**SUPPLIED DATA**
(begin)

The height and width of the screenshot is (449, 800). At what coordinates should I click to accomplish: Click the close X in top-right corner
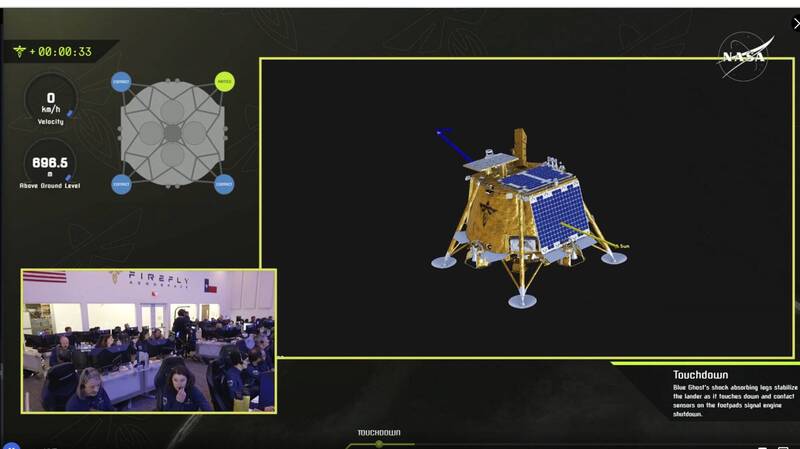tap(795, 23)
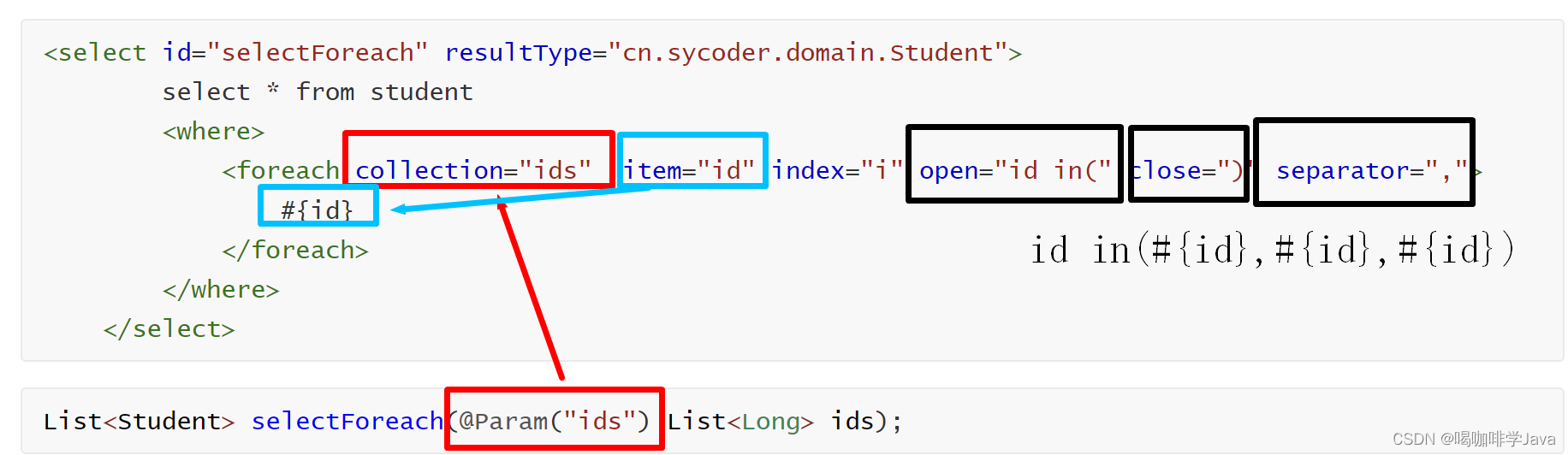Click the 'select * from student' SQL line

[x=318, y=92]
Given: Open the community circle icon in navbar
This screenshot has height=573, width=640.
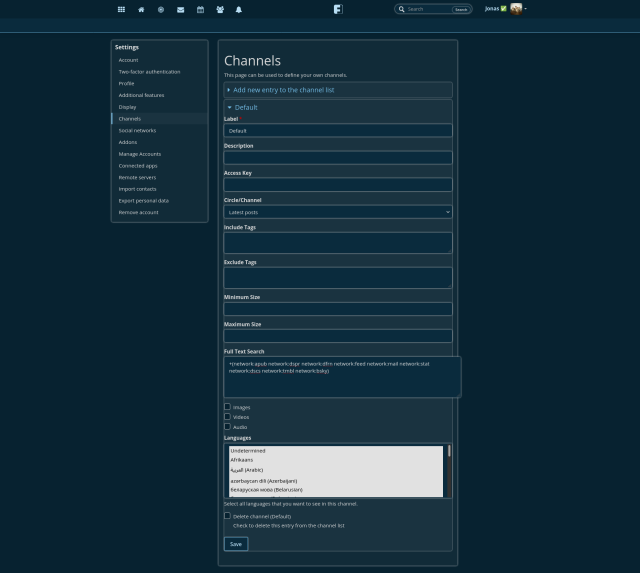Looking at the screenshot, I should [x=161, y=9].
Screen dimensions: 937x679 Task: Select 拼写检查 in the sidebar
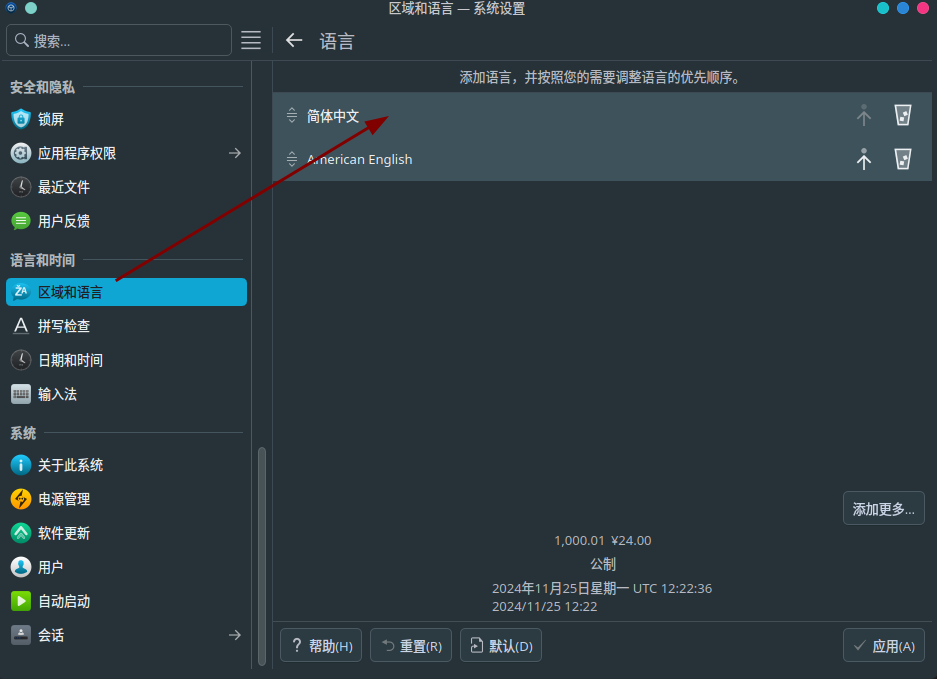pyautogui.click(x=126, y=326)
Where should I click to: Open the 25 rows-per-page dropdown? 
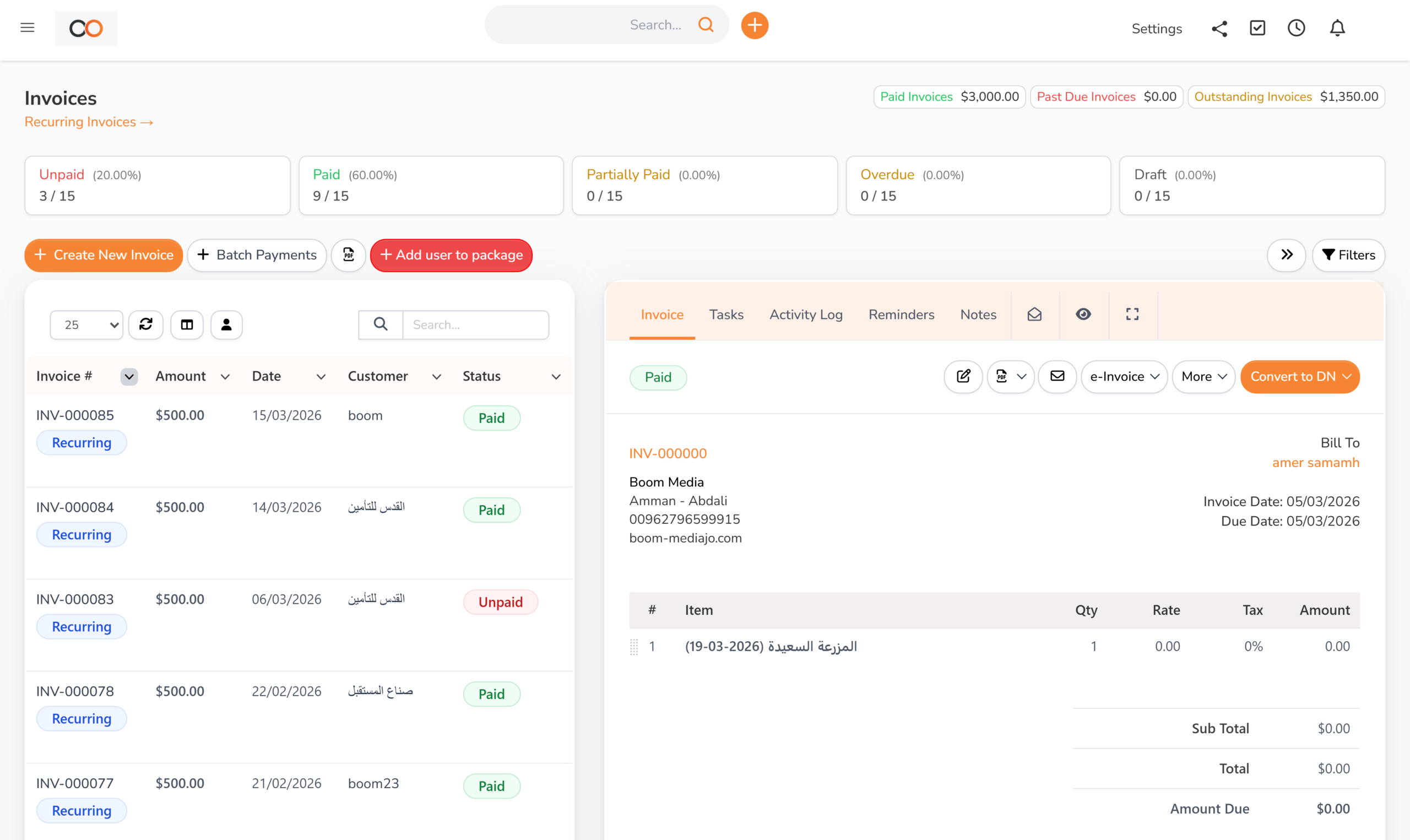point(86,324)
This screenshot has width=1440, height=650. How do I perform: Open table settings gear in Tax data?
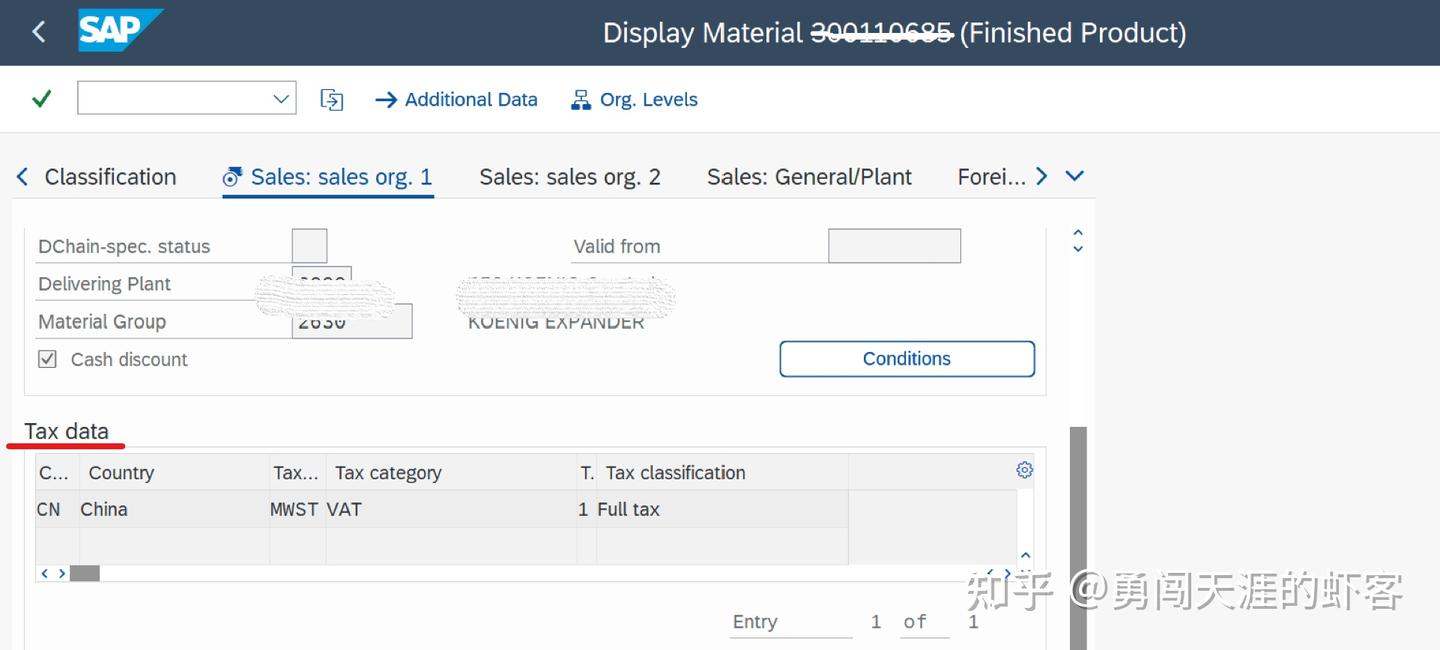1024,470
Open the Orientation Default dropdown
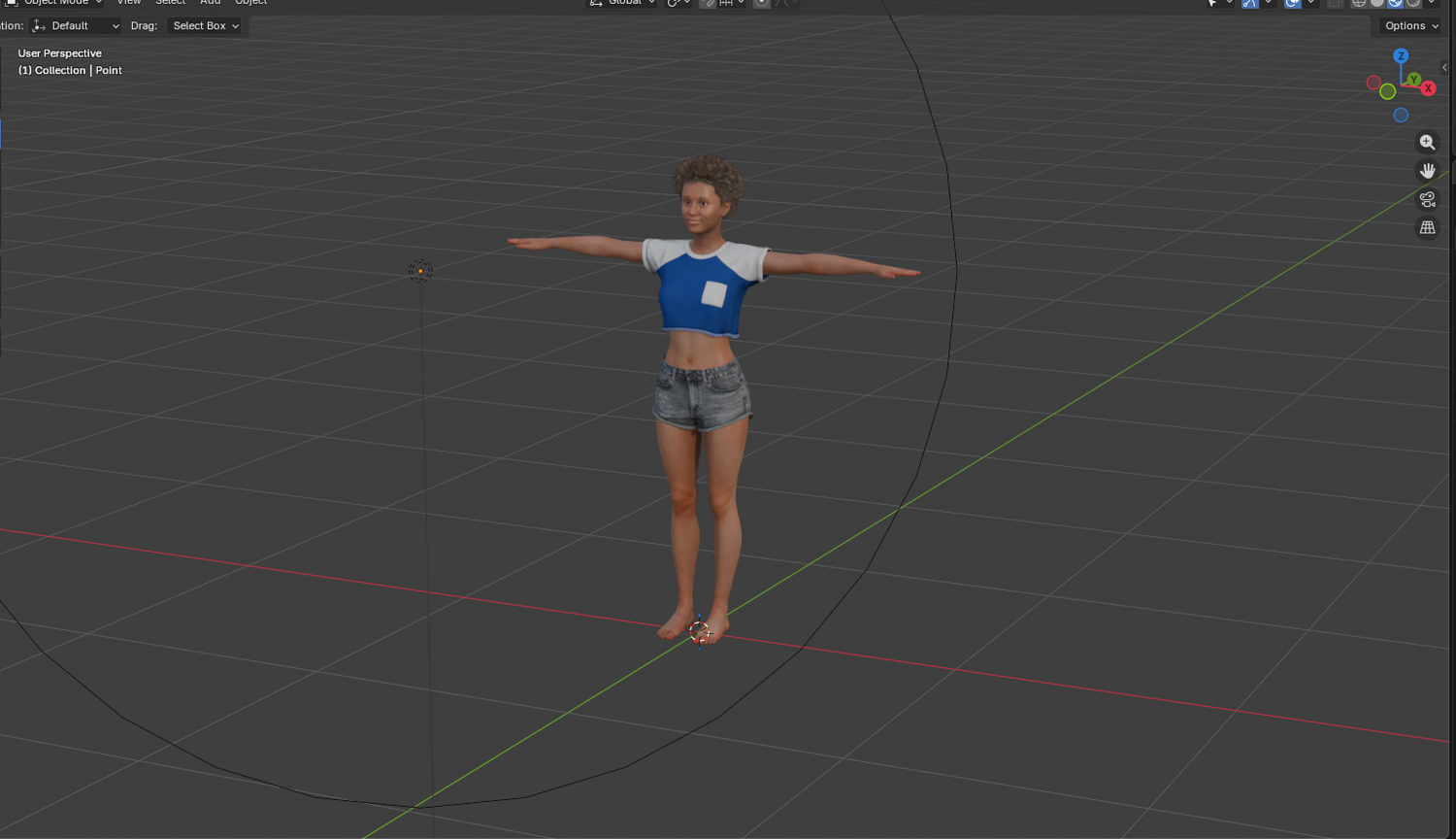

(end)

**TO BE DONE**
Can you write out these lines again with every "dropdown" switched to "menu" and nothing else changed, leaving out the pictures?

**TASK RESPONSE**
The height and width of the screenshot is (449, 800). At what coordinates should I click to accomplish: Click the close X in top-right corner
tap(795, 23)
Click the 'select * from student' SQL line

[x=318, y=92]
Given: Open the community circle icon in navbar
This screenshot has height=573, width=640.
Looking at the screenshot, I should [x=161, y=9].
Screen dimensions: 937x679 Task: Select 拼写检查 in the sidebar
pyautogui.click(x=126, y=326)
Where should I click to: Open the 25 rows-per-page menu? 
point(86,324)
This screenshot has width=1440, height=650. How do I perform: Open table settings gear in Tax data?
1024,470
Open the Orientation Default menu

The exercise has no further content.